O relatório faz as seguintes recomendações principais:
- Israel deve revisar suas políticas militares que praticamente tratam todas as pessoas remanescentes em uma área, após avisos para evacuação, como combatentes, para que no futuro possa alvejar somente pessoas ou estruturas que sejam alvos militares válidos sob as leis de guerra. A Comissão Winograd de Israel, em especial, deve investigar tal questão.
- O Hezbollah deve tomar todas as medidas possíveis para garantir que as suas forças não coloquem civis ou funcionários da ONU sob risco desnecessário ao mobilizar forças, ao lançar mísseis a partir de ou ao armazenar armas em áreas povoadas. O governo libanês deve investigar tais práticas. (Um relatório da Human Rights Watch sobre ataques a míssil deliberados e indiscriminados contra áreas civis de Israel também pede que o governo libanês investigue tais práticas.)
- Os Estados Unidos devem investigar o uso, por parte de Israel, de armas fornecidas pelos EUA em violação das leis de guerra e suspender a transferência das armas que foram usadas ilegalmente, assim como suspender o financiamento ou apoio para uso de tal material, após o Departamento de Estado dos EUA confirmar se Israel parou de usar tais armas em violação da lei e mudou a doutrina militar por trás de tal abuso.

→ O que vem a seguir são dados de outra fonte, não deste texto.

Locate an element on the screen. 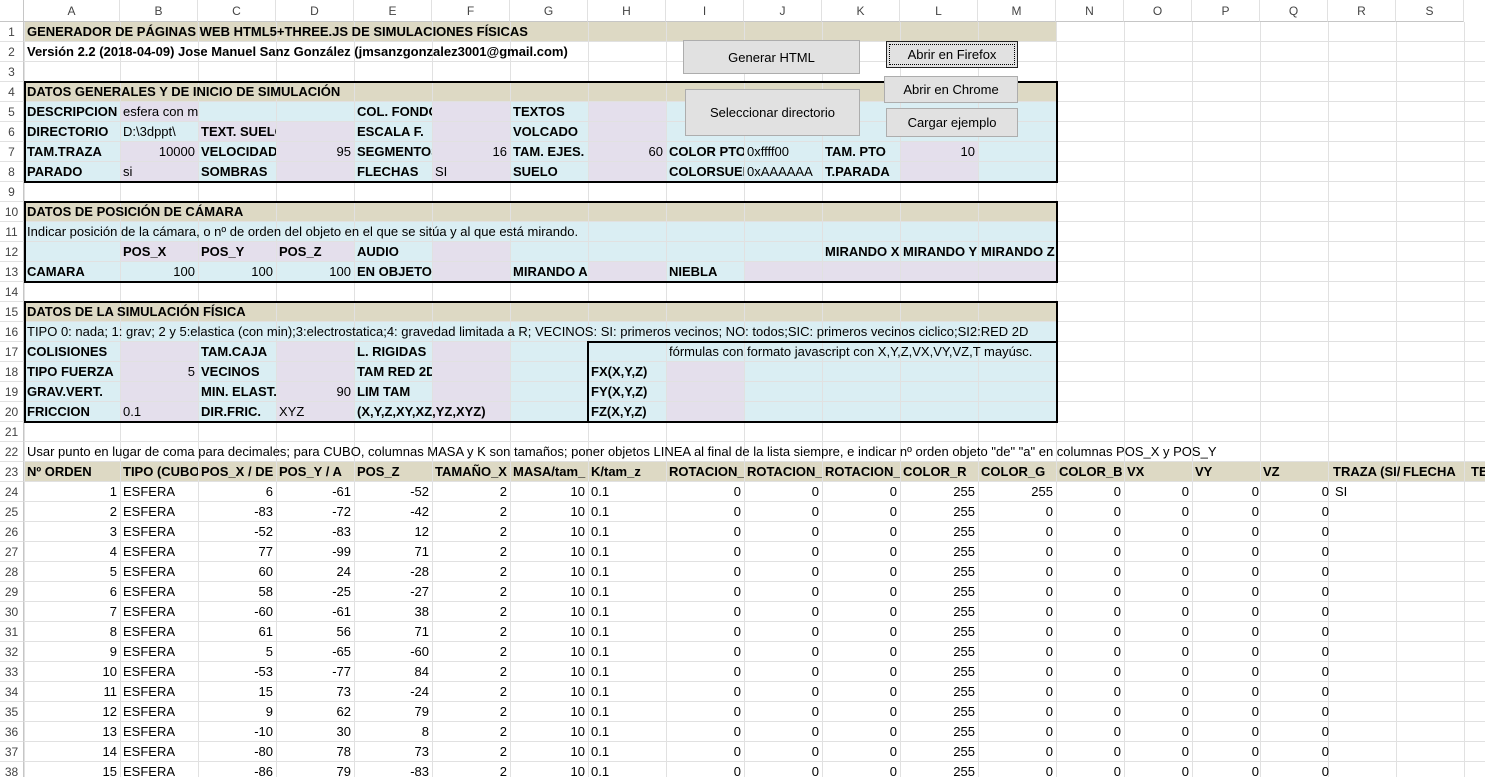 This screenshot has width=1485, height=777. row-header: 3 is located at coordinates (12, 72).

- A Síria e o Irã não devem transferir para o Hezbollah materiais, incluindo mísseis, que o Hezbollah tenha usado em violação das leis de guerra até que o Hezbollah se comprometa que não os usará de tal modo e, na verdade, cesse tal uso.
- O secretário-geral das Nações Unidas deve estabelecer uma comissão internacional de inquérito para investigar relatos de violações das leis de guerra, incluindo possíveis crimes de guerra, por todas as partes envolvidas no conflito.
Este relatório é a continuação de um relatório da Human Rights Watch de agosto de 2006, chamado Fatal Strikes: Israel’s Indiscriminate Attacks Against Civilians in Lebanon (Golpes mortais: Ataques indiscriminados de Israel contra civis no Líbano). Em um relatório publicado na semana passada, a Human Rights Watch abordou os ataques a míssil deliberados e indiscriminados, por parte do Hezbollah, contra áreas civis em Israel, em violação das leis de guerra. Em um relatório a ser publicado, a Human Rights Watch tratará do uso ilegal, por parte de Israel, de munições de fragmentação durante o conflito no Líbano em 2006.